To be honest mine seems to leak when the juice level gets low. I would say the last 2/3ml. Then it leaks, how ever that only happend the first 2 times and then it stopped. I use 50/50 PG VG mix juice and 60/40 VG PG juice. If I recall correctly it actually stopped when I started with the 60/40 mix.


----------



## Pixstar (7/2/16)

Chezzig said:


> I've gone through two Nebox's in a month .. Vendor wasn't helpful at all and both were from him .. First one took two weeks to start leaking everywhere and the 2nd took a day very disappointed


That really sucks @Chezzig , sorry to hear. I recall you had 3 and very happy with them. Very unfortunate.


----------



## Neal (7/2/16)

Chezzig said:


> I've gone through two Nebox's in a month .. Vendor wasn't helpful at all and both were from him .. First one took two weeks to start leaking everywhere and the 2nd took a day very disappointed



Hey @Chezzig, that's disappointing. I will presume the vendor in question was more than helpful when taking your cash off you. Insist on better service and back up, he should be really trying to help you at this point. Hope you come right.

Reactions: Agree 1


----------



## Chezzig (7/2/16)

I did 


Pixstar said:


> That really sucks @Chezzig , sorry to hear. I recall you had 3 and very happy with them. Very unfortunate.


yeah I did have 3 @Pixstar, and I did love them that's why I bought so many  my first blue one starting leaking so I used my second one which was working great for 2 weeks .. Had the third as a spare , the first day I used it it dumped a whole tank twice . Have bought mods and tanks now. And they are so much more reliable

Reactions: Like 1


----------



## Chezzig (7/2/16)

Mogwai79 said:


> To be honest mine seems to leak when the juice level gets low. I would say the last 2/3ml. Then it leaks, how ever that only happend the first 2 times and then it stopped. I use 50/50 PG VG mix juice and 60/40 VG PG juice. If I recall correctly it actually stopped when I started with the 60/40 mix.


I'm so glad yours has stopped "@Mogwai79 they are such great devices when they do work .. So handy and the size is such a win .. !


----------



## Chezzig (7/2/16)

---------------

• DIRECTIVE 1:
For the thread about leaking Nebox devices, state whether each statement agrees with it, answering yes or no and quoting the deciding words: (a) Chezzig owned three Nebox devices. (b) Mogwai79's device kept leaking every time the juice level got low. (c) The third device Chezzig used dumped a whole tank on the first day.
• DIRECTIVE 2:
Print the part of the thread about leaking Nebox devices between "Hey @Chezzig, that's" and "you come right.", inclusive.

Interface element records:
---------------

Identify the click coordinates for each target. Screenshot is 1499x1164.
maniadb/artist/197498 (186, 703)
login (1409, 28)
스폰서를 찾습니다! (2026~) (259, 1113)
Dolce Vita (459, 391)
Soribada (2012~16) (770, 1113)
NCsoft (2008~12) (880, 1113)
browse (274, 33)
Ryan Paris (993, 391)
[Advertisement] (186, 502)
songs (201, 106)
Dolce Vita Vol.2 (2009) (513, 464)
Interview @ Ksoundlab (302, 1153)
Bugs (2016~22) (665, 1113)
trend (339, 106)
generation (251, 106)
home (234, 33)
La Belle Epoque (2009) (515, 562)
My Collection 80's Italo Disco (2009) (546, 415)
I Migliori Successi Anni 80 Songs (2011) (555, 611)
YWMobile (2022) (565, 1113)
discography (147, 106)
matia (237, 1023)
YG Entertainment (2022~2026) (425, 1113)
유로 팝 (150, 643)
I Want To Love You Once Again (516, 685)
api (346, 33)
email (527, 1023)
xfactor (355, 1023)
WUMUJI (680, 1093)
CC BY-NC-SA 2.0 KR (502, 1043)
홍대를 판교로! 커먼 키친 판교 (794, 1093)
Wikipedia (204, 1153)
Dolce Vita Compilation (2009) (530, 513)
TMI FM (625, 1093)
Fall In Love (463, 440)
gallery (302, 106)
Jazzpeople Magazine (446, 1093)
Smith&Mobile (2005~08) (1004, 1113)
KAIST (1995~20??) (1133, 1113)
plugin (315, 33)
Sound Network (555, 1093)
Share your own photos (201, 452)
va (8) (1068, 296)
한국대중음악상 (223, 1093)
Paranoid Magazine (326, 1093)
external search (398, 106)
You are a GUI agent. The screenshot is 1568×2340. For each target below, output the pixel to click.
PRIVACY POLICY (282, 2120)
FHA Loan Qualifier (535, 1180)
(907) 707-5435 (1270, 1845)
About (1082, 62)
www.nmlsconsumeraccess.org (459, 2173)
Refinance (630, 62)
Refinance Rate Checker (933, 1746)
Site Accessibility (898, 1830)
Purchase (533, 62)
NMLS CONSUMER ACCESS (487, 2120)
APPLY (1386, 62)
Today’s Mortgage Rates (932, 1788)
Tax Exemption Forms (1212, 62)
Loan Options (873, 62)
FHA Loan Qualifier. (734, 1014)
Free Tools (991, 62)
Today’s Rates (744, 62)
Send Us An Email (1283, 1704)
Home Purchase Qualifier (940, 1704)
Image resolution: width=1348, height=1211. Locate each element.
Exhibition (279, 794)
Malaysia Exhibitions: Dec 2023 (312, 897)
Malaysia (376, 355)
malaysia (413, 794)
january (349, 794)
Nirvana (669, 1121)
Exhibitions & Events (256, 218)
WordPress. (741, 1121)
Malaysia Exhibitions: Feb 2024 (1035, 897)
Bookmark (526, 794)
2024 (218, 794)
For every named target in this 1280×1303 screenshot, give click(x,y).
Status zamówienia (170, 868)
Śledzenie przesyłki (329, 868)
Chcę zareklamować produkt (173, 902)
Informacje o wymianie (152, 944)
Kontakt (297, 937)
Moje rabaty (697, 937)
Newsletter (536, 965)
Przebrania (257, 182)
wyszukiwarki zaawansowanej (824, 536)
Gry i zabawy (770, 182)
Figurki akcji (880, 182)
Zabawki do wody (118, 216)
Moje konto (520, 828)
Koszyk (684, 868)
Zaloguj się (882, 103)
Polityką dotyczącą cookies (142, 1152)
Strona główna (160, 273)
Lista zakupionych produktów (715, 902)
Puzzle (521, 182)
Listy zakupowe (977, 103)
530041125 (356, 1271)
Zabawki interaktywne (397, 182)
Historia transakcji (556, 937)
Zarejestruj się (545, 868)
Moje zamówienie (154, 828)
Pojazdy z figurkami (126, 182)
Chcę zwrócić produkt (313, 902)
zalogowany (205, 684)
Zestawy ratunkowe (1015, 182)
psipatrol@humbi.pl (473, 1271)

---------------

• PROBLEM SOLUTION 1:
(a) Yes: "yeah I did have 3 @Pixstar"
(b) No: "how ever that only happend the first 2 times and then it stopped"
(c) Yes: "the first day I used it it dumped a whole tank twice"

• PROBLEM SOLUTION 2:
Hey @Chezzig, that's disappointing. I will presume the vendor in question was more than helpful when taking your cash off you. Insist on better service and back up, he should be really trying to help you at this point. Hope you come right.